Incarceration without Conviction

Here in the United States we have a right to a speedy trial… according to four out of seven judges:

New York State’s highest court has tossed out a murder indictment against a man who sat on Rikers Island for more than six years awaiting trial, ruling the delay was caused by the Manhattan district attorney’s office, which kept him locked up as it struggled to bolster its case against him.

In its split decision on Thursday, the New York Court of Appeals wrote in unusually pointed language that “incarceration should generally follow conviction, not precede it.” The court’s decision, which cited the defendant’s constitutional right to a speedy trial, was issued less than a month after a federal appeals court in New York vacated a marijuana distribution charge against a man from Cattaraugus, N.Y., who spent seven years in jail and never went to trial.
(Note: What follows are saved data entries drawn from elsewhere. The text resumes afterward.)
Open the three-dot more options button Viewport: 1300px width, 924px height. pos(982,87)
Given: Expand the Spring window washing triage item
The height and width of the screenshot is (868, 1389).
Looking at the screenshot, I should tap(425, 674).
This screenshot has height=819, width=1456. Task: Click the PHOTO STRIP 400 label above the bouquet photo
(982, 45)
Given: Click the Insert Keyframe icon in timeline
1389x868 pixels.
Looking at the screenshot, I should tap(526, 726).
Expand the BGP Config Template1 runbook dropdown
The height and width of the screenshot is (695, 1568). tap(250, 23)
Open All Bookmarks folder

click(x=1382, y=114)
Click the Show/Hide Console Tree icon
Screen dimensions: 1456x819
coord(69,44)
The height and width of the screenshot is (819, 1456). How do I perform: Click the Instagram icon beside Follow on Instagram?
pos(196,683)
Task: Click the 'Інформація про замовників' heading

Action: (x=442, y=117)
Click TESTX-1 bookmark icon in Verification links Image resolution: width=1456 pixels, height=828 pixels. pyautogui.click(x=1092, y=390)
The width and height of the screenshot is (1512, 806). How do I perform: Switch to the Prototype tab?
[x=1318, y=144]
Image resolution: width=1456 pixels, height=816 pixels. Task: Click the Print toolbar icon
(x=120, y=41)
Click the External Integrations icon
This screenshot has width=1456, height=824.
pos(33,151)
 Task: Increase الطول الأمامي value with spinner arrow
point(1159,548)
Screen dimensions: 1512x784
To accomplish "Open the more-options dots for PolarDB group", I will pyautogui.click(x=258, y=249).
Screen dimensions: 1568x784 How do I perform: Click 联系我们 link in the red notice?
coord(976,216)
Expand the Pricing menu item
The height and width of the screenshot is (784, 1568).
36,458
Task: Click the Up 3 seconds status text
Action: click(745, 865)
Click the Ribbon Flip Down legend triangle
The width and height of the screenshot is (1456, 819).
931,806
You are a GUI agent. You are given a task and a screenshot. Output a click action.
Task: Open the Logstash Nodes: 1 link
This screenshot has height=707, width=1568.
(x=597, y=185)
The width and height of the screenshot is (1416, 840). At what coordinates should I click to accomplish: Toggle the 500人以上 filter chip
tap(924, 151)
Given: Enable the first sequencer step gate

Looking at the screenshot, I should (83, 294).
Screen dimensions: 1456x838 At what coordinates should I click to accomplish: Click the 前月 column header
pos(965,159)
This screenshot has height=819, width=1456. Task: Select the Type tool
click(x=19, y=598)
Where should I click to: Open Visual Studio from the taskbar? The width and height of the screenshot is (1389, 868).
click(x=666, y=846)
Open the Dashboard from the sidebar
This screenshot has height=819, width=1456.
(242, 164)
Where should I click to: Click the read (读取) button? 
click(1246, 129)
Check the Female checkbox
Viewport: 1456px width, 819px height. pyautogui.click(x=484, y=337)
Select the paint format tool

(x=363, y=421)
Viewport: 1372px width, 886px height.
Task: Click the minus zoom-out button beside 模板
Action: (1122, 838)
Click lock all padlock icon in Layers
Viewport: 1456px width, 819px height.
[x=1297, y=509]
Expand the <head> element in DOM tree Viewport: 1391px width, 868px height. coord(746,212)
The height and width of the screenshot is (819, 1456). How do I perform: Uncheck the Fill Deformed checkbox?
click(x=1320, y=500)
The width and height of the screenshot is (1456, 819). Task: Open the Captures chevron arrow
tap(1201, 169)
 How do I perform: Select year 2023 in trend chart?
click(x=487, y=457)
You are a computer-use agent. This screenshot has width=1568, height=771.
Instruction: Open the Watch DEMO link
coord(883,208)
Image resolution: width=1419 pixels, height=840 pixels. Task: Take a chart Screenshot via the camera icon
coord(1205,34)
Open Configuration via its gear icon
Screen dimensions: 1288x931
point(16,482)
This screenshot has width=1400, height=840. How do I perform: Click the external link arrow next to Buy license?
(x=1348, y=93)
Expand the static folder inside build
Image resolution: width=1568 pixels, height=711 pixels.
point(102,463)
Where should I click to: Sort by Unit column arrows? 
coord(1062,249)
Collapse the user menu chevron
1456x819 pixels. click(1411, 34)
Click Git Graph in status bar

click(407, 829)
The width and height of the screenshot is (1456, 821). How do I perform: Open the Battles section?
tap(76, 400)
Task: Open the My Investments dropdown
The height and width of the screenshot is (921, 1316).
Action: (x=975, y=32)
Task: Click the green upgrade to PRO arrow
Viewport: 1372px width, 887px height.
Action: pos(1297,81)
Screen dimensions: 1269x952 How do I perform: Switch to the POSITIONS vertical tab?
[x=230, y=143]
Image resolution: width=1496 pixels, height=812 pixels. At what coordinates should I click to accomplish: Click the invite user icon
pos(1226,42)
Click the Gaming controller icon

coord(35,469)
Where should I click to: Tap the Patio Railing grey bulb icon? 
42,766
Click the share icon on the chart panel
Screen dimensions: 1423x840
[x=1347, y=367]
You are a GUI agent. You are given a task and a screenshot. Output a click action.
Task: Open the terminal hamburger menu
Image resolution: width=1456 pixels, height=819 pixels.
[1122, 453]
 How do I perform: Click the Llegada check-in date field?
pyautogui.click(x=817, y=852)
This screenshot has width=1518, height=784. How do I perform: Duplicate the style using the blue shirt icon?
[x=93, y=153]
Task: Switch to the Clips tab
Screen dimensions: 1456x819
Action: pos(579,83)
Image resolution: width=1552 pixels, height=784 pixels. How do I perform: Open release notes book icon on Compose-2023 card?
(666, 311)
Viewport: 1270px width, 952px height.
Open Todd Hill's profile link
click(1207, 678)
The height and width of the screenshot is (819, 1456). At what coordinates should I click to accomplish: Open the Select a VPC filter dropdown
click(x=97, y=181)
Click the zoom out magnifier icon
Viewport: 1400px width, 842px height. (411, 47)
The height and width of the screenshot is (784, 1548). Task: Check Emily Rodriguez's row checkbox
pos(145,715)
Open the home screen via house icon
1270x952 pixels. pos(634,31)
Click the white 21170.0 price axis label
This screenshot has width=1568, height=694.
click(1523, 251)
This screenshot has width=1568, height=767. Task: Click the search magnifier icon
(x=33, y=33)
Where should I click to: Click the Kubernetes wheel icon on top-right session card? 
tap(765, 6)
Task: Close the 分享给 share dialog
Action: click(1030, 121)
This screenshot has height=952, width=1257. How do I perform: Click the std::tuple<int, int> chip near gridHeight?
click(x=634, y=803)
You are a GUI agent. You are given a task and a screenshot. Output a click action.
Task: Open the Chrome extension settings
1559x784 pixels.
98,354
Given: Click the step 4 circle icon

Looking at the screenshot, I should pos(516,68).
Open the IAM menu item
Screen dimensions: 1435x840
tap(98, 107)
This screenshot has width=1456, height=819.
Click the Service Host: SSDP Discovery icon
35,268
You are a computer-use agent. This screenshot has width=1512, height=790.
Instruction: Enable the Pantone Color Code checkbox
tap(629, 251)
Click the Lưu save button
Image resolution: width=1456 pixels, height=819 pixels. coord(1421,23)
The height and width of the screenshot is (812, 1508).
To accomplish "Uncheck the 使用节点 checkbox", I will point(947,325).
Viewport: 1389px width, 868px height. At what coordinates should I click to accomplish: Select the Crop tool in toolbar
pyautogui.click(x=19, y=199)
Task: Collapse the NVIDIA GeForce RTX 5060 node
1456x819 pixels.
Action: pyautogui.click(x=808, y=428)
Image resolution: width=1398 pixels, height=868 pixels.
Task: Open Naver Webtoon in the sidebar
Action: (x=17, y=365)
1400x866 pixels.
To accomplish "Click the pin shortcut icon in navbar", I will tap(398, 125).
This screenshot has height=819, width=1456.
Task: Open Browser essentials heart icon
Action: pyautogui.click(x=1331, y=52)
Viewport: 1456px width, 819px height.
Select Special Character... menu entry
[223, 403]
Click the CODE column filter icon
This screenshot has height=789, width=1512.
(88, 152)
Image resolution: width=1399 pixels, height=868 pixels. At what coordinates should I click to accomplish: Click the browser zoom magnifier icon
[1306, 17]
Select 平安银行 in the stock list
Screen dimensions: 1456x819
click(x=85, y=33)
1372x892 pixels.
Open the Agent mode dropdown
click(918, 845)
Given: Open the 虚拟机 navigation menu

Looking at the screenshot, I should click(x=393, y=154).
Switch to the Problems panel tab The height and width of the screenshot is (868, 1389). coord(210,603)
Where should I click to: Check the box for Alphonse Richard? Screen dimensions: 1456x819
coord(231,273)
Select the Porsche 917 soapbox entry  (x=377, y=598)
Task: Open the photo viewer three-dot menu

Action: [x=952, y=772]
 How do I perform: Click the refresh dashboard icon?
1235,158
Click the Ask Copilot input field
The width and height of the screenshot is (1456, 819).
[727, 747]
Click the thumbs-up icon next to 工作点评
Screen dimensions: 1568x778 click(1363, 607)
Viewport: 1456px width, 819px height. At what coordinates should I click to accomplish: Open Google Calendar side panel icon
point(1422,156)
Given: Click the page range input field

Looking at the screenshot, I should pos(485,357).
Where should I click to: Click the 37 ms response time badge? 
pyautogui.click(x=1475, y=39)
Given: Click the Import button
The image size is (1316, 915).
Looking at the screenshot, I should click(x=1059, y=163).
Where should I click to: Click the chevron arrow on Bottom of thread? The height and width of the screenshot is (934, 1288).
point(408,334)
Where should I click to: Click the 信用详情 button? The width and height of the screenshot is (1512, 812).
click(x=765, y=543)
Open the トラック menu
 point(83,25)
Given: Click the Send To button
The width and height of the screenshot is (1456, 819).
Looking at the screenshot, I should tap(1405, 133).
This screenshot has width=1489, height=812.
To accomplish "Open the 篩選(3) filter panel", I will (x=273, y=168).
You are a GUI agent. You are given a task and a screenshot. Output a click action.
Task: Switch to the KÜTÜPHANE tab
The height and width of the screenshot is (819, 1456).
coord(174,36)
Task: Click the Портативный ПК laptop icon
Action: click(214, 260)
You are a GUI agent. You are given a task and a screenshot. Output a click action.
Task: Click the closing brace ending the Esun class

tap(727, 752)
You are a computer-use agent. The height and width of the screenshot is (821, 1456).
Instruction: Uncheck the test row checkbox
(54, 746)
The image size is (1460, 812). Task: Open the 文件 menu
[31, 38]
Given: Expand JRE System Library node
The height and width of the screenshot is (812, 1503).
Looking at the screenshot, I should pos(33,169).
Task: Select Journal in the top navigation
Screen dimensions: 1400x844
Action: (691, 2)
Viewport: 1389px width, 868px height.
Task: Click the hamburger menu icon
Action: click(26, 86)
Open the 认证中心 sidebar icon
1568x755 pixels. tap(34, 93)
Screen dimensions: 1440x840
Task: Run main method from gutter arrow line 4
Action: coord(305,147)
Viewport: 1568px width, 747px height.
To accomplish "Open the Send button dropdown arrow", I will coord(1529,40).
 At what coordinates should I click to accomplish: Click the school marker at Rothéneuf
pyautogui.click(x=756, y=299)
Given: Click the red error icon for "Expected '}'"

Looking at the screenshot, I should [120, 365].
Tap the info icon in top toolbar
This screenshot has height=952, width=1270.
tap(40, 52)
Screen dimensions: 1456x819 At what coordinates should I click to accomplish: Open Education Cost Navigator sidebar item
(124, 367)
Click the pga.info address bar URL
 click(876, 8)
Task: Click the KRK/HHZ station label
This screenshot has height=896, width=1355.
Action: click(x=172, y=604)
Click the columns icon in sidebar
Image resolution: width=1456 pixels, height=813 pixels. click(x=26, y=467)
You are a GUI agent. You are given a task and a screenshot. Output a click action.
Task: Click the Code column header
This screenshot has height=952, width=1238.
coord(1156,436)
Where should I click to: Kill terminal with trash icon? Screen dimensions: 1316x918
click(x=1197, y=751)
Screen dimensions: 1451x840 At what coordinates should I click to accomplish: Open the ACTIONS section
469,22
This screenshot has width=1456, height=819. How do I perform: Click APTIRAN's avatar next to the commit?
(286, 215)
The real takeaway from this story is that this ruling came down to a single judge. Three out of the seven judges apparently thought it was perfectly acceptable to incarceration a man for six years even though he hadn’t been convicted of a crime.

Stories like this are why I refer to the United States as a police state. A man lost six years of his life just so a district attorney could build a valid case against him. Then only four out of seven judges thought that the incarceration was unlawful. Now the district attorney and everybody else involved in keeping that poor bastard in a cage for so long will likely walk away unpunished. At most a civil suit will result in the man receiving some taxpayer money as an inadequate form of apology. Many Americans assume that a country has to be as bad as North Korea to qualify as a police state but all that is really necessary is for government agents involved in enforcing laws to go unpunished when they abuse their power. Once an environment of accountability ceases to exist, government agents are free to punish anybody they want for whatever reason they want.